## AIM OF THE TASK
Could you set down every record below exactly as it appears?

## RECORD EXTRACTS
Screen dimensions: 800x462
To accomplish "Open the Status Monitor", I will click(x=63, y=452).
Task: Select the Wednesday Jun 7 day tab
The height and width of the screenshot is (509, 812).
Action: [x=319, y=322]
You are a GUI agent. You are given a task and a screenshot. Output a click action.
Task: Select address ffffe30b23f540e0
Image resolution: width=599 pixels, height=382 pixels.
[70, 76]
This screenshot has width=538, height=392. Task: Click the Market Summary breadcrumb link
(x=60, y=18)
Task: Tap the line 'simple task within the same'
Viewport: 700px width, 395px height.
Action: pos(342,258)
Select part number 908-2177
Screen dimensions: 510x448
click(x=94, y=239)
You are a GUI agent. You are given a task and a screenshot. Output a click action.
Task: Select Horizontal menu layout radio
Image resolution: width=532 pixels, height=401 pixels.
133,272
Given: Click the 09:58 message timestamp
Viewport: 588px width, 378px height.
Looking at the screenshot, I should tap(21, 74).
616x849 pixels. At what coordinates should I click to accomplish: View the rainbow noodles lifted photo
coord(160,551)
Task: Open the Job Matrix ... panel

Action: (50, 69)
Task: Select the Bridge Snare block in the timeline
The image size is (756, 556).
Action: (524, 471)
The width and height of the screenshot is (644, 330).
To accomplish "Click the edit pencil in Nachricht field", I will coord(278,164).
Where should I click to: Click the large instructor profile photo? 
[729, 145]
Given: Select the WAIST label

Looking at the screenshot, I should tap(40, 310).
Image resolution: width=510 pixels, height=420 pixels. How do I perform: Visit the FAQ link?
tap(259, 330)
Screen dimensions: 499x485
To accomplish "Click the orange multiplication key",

## REPLY
Screen dimensions: 800x462
To accomplish "Open the Status Monitor", I will click(x=63, y=452).
Task: Select the Wednesday Jun 7 day tab
The height and width of the screenshot is (509, 812).
Action: [x=319, y=322]
You are a GUI agent. You are given a task and a screenshot. Output a click action.
Task: Select address ffffe30b23f540e0
Image resolution: width=599 pixels, height=382 pixels.
[70, 76]
This screenshot has width=538, height=392. Task: Click the Market Summary breadcrumb link
(x=60, y=18)
Task: Tap the line 'simple task within the same'
Viewport: 700px width, 395px height.
Action: pos(342,258)
Select part number 908-2177
Screen dimensions: 510x448
click(x=94, y=239)
You are a GUI agent. You are given a task and a screenshot. Output a click action.
Task: Select Horizontal menu layout radio
Image resolution: width=532 pixels, height=401 pixels.
133,272
Given: Click the 09:58 message timestamp
Viewport: 588px width, 378px height.
Looking at the screenshot, I should tap(21, 74).
616x849 pixels. At what coordinates should I click to accomplish: View the rainbow noodles lifted photo
coord(160,551)
Task: Open the Job Matrix ... panel

Action: (50, 69)
Task: Select the Bridge Snare block in the timeline
The image size is (756, 556).
Action: (524, 471)
The width and height of the screenshot is (644, 330).
To accomplish "Click the edit pencil in Nachricht field", I will coord(278,164).
Where should I click to: Click the large instructor profile photo? 
[729, 145]
Given: Select the WAIST label

Looking at the screenshot, I should tap(40, 310).
Image resolution: width=510 pixels, height=420 pixels. How do I perform: Visit the FAQ link?
tap(259, 330)
Screen dimensions: 499x485
To accomplish "Click the orange multiplication key",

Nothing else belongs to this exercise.